Lucas considered it a period movie
One of the objections raised about The Phantom Menace at the time is how radically different its version of Lucas’s far, far away galaxy looks compared to the scrappier incarnation so familiar to everyone from the original trilogy. According to Chiang, that’s because the movie is specifically intended to capture another era — one that had never been shown on the big screen before. “On the very first day, George said, ‘Forget everything about what I said Star Wars is,’” Chiang remembered. “He never considered it sci-fi — he considered it a period film. The idea we came up with that was Episode I was going to be in the ’20s and ’30s, whereas the original trilogy were the ‘70s. And when you look at all the films, they have a continuity.”
Wood added that the period approach carried over to The Phantom Menace’s comparatively pristine sound design. “We wanted to make it [sound] sleek. Even the simple stuff, like the way a door opens. We wanted to create a world that complemented what Doug had created visually.” The one sequence where Wood allowed a little of the original trilogy’s grittier sound mix to sneak in was the pod race, since the competitors assembled their pods out of used parts. “We used a lot of analog real-world stuff to make that happen,” Wood said, adding that his favorite pod noises are generated by Sebulba’s hunk of junk. “It’s so throaty — we basically used a Ferrari where a guy had punched a hole in its muffler.”
Darth Maul is made up of equal parts martial arts movies, video games and The Prodigy
Park was only 22 years old when he stepped onto The Phantom Menace set to play the movie’s bad-ass bad guy, Darth Maul… and he didn’t feel so bad-ass at first. “I was nervous — I thought someone was joking,” he remembered.
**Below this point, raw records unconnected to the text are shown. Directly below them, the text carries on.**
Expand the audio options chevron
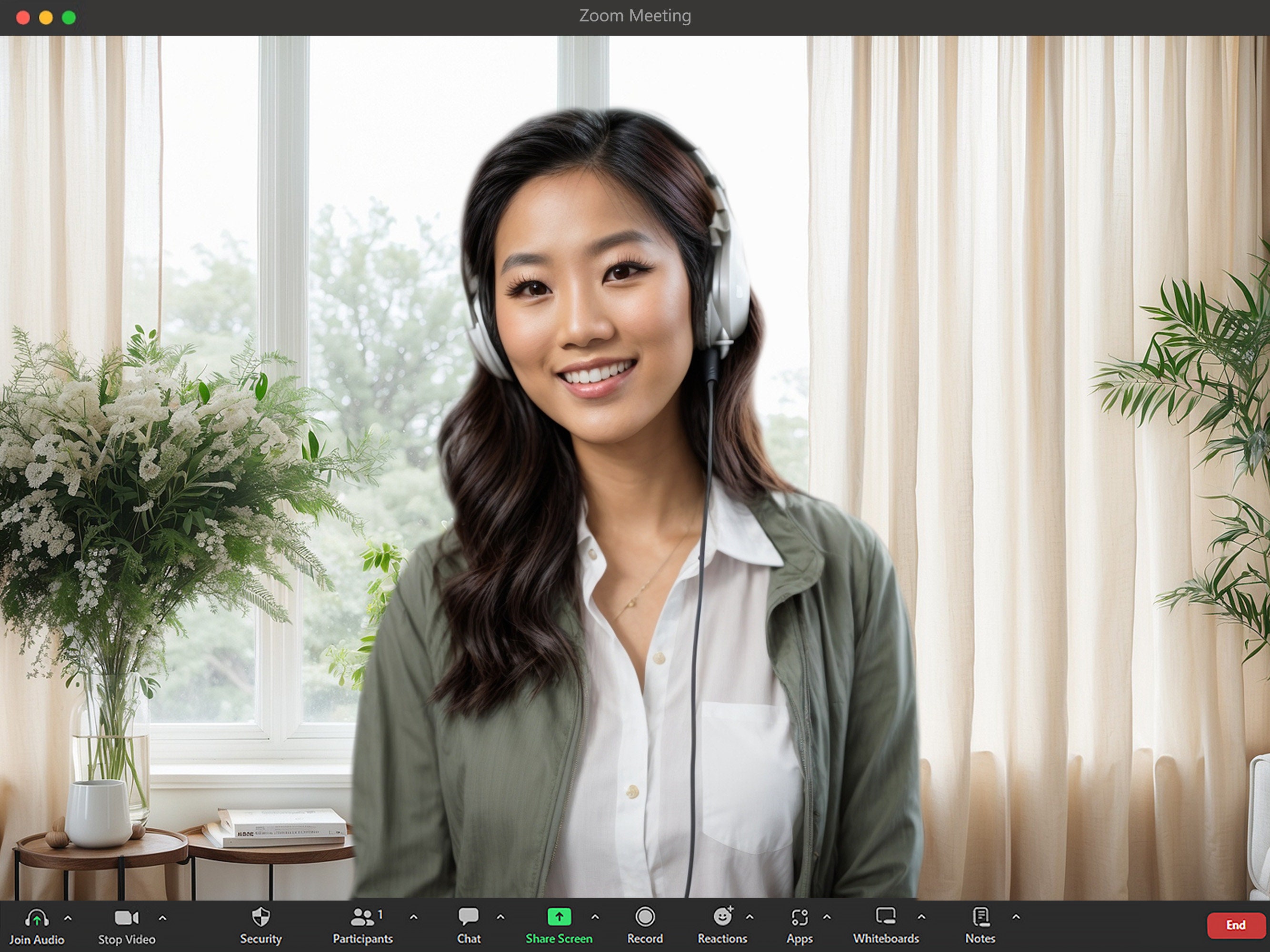1270x952 pixels. pyautogui.click(x=68, y=918)
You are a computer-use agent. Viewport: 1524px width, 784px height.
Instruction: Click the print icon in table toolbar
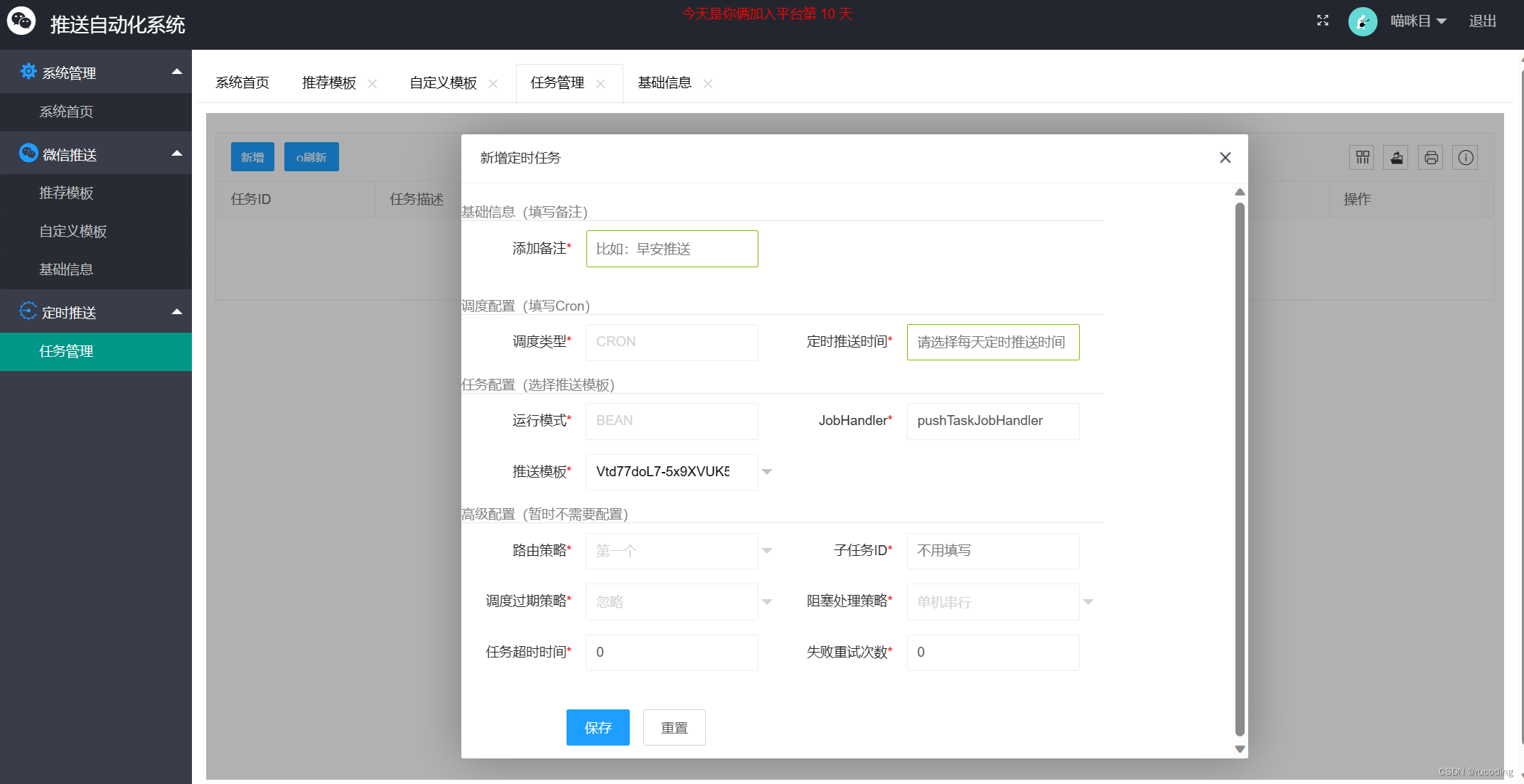(x=1431, y=157)
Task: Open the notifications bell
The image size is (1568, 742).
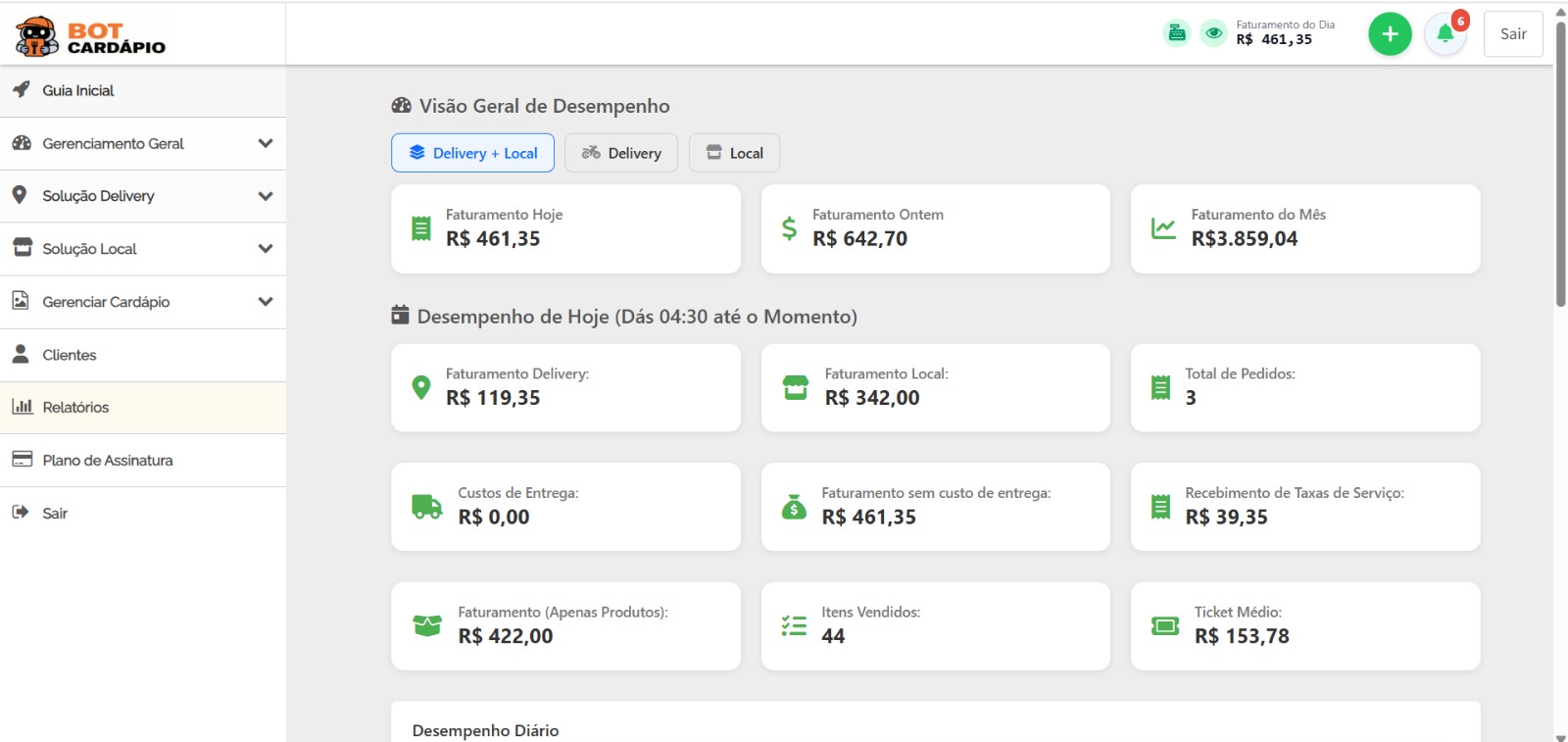Action: tap(1445, 34)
But he found his courage courtesy of co-stars like McDiarmid, as well as the film’s stunt team, who took point on finding the physicality that would make Maul a memorable villain. “I saw Darth Maul as a distinguished master you’d see in Chinese martial-arts movies — one that doesn’t say much, but is in full control,” Park said. Endless rounds of vintage ’90s fighting games like Tekken and Soul Edge helped as well: “We were playing those games and copying things.” Park also found aural inspiration in British electronica band, The Prodigy, specifically using their 1996 track, “Firestarter” as Maul’s unofficial theme. “I got myself geared up [with lyrics] like, ‘I’m a firestarter.’”
Sidious is back… again
Along with C-3PO and R2-D2, Palpatine is now officially one of the characters that ties the three trilogies together. The Rise of Skywalker trailer revealed that the Emperor will be back in some form, which McDiarmid confirmed by appearing onstage after the Episode IX panel. “You know, I just happened to be in the area, so I thought I should just drop by for a laugh,” the actor joked. But he also acknowledged his upcoming return… kind of. “As you know, Dart Vader chucked me [at the end of Return of the Jedi] and I thought that was the end,” he said, to knowing chuckles from the crowd. “I was under the assumption that we’d never see him again. I guess that’s how it will remain!” Not likely.